Files
ik_llama.cpp/github-data/issues/498 - question_ about quantize method.md
2025-07-23 13:31:53 +02:00

2.0 KiB

📝 #498 - question: about quantize method

Author nigelzzz
State Closed
Created 2025-06-06
Updated 2025-06-14

Description

Hi, the project is amazing and interesting, looks like it better thank origin llama.cpp.

I would like to study the repo and because there are a lot of quantize method same with origin llama.cpp, can i know how to choose quantize method to study.

my env is rpi5, and i often test bitnet and llama3.2 1b or 3b.

thanks


💬 Conversation

👤 ikawrakow commented the 2025-06-06 at 16:39:00:

For BitNet take a look at IQ1_BN and IQ2_BN. The packing in IQ2_BN is simpler and easier to understand, but uses 2 bits per weight. IQ1_BN uses 1.625 bits per weight, which is very close to the theoretical 1.58 bits for a ternary data type.

Otherwise not sure what to recommend. Any of the quantization types should be OK for LlaMA-3.1-1B/3B on Rpi5. If you are new to the subject, it might be better to look into the simpler quantization types (e.g., QX_K) first.
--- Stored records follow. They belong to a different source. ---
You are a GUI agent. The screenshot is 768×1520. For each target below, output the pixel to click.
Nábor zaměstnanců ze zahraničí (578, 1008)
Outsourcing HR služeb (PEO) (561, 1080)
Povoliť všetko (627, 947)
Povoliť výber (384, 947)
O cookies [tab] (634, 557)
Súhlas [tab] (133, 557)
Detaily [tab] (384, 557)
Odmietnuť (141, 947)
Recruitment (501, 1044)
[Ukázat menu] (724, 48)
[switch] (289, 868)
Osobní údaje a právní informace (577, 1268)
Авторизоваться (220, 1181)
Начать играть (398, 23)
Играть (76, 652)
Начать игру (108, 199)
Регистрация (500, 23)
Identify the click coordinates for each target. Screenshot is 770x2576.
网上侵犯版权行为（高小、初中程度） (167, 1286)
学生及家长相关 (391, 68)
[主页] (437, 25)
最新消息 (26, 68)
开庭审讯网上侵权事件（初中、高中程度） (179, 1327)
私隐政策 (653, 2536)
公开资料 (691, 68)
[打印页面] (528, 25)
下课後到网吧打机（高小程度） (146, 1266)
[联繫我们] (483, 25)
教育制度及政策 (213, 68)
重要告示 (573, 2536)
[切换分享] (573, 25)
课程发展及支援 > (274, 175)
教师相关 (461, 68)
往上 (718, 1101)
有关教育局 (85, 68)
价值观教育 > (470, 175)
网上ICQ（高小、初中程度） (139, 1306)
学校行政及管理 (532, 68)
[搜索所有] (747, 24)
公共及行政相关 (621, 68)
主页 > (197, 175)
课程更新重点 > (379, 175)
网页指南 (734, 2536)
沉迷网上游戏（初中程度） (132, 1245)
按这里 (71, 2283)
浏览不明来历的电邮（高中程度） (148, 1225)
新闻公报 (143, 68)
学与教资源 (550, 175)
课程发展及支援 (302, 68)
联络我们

👤 aezendc commented the 2025-06-09 at 10:48:49:

For BitNet take a look at IQ1_BN and IQ2_BN. The packing in IQ2_BN is simpler and easier to understand, but uses 2 bits per weight. IQ1_BN uses 1.625 bits per weight, which is very close to the theoretical 1.58 bits for a ternary data type.

Otherwise not sure what to recommend. Any of the quantization types should be OK for LlaMA-3.1-1B/3B on Rpi5. If you are new to the subject, it might be better to look into the simpler quantization types (e.g., QX_K) first.

I like the iq1_bn quantize. Its good and I am using it. Is there a way we can make this support function calling?


👤 ikawrakow commented the 2025-06-09 at 11:01:33:

See #407


👤 ikawrakow commented the 2025-06-14 at 12:01:58:

I think we can close it.